Fiduciary and Corporate Services to

Professional Firms, Institutions and Individuals since 1981

Previous issues can be selected by viewing our Offshore Pilot Quarterly index page.

OFFSHORE PILOT QUARTERLY

Offshore Pilot Quarterly and Letter from Panama are published by Trust Services, S. A. which is a British-managed trust company licensed under the banking laws of Panama.  Readers may reprint or forward the newsletters in whole or in part, provided the source is stated and the material is not altered or distorted.
 
Engaging an offshore representative is an important decision and we advise all persons to seek appropriate legal and tax advice from professionals licensed to render such advice before making offshore commitments.

September, 2007.                                                                                                                                                                                        

Volume 10 

Number 3

Sand, Surf and Secrecy

In June I joined Charlotte Atkins, Labour Member of Parliament for Staffordshire Moorlands in the United Kingdom, for lunch in Panama.  A steady stream of Europeans, like herself, are discovering a country that has been more used to visitors with American accents in the past.  The Labour MP was a member of the first UK parliamentary group to visit Panama and besides a declared commitment to developing relations between the two countries, she could see that Panama, like Egypt, was more than a canal.

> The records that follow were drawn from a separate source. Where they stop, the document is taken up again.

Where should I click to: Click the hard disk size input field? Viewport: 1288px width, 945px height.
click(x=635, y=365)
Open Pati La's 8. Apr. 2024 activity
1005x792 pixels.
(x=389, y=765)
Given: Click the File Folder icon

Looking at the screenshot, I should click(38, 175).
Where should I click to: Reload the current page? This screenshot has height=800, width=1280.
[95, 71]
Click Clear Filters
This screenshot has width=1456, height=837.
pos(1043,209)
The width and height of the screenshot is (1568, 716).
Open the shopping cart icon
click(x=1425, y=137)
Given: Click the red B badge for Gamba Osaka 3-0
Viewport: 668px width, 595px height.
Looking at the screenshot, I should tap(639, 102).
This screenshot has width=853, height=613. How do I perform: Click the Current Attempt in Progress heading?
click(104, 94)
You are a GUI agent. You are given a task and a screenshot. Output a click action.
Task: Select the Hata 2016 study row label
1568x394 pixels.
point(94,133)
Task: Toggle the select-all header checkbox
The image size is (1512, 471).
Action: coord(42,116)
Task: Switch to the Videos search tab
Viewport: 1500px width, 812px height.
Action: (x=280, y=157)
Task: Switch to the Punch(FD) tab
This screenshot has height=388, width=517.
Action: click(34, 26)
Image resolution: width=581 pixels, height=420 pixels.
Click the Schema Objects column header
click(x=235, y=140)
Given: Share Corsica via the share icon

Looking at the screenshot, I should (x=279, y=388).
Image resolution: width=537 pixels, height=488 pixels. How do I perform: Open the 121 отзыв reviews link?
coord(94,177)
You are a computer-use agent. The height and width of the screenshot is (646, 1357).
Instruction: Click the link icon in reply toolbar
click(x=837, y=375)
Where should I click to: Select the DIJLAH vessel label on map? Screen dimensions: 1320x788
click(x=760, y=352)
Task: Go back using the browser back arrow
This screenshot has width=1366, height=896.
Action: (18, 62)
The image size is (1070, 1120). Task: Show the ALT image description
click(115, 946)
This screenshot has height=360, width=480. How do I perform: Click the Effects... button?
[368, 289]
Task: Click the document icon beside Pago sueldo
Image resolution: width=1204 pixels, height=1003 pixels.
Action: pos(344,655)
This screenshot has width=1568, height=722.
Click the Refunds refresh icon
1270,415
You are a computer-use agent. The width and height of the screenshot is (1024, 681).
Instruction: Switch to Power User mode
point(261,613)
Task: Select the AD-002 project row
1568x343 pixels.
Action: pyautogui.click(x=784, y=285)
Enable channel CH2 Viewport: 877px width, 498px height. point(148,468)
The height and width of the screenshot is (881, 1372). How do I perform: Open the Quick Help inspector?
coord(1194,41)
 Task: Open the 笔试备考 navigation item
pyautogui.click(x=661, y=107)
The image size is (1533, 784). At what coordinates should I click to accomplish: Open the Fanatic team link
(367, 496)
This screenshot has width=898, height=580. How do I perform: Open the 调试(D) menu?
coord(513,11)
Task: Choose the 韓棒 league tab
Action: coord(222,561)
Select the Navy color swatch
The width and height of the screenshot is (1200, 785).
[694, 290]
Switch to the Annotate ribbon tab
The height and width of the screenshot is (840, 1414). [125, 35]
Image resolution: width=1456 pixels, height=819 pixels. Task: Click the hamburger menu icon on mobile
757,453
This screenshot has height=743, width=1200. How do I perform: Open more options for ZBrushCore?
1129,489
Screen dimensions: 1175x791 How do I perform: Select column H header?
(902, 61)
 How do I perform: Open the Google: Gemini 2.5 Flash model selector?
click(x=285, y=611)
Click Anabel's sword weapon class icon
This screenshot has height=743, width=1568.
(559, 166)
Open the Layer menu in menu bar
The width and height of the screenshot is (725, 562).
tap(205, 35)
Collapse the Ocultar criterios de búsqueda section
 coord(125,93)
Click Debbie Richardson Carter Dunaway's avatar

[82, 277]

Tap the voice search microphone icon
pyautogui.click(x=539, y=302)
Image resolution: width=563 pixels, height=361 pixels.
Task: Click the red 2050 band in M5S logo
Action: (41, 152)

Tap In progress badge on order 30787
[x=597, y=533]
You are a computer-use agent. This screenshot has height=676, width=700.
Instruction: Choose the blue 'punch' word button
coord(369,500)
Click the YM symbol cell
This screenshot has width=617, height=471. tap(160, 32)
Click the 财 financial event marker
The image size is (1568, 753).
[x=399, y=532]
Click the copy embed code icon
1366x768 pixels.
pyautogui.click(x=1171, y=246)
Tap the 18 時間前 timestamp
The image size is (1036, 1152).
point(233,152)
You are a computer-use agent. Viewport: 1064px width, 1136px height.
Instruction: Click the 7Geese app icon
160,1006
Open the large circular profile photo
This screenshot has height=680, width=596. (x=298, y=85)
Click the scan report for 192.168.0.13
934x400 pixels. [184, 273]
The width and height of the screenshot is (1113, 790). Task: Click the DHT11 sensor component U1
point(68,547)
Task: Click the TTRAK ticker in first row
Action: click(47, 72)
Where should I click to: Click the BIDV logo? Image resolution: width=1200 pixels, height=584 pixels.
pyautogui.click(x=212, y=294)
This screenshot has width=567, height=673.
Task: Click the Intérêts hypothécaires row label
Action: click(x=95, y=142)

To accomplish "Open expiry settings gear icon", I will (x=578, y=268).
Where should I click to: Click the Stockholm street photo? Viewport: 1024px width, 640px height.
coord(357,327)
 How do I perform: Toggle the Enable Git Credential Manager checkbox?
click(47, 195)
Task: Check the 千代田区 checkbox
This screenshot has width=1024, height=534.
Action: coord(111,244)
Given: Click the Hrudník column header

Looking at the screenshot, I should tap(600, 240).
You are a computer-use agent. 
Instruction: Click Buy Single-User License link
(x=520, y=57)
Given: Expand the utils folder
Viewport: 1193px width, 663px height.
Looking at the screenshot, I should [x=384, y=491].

One of the country’s industries which has grown steadily over the years, with a quickening pace in recent times, has been offshore financial services.  It’s not as if Latin America has a plentiful supply of centres providing such services and in fact the only other centre is located in Belize.  Just offshore, of course, are the Caribbean financial services centres, some with an international appeal which has endured for several decades and the collective reserve of talent and knowledge there is daunting, serving as a magnet for those seeking guidance.  It was Winston Churchill who felt that the empires of the future would be those of the mind and there is no doubt that some business empires owe much of their success to a powerhouse of professionals located offshore who, by astute analysis and planning, have enabled their clients to succeed financially.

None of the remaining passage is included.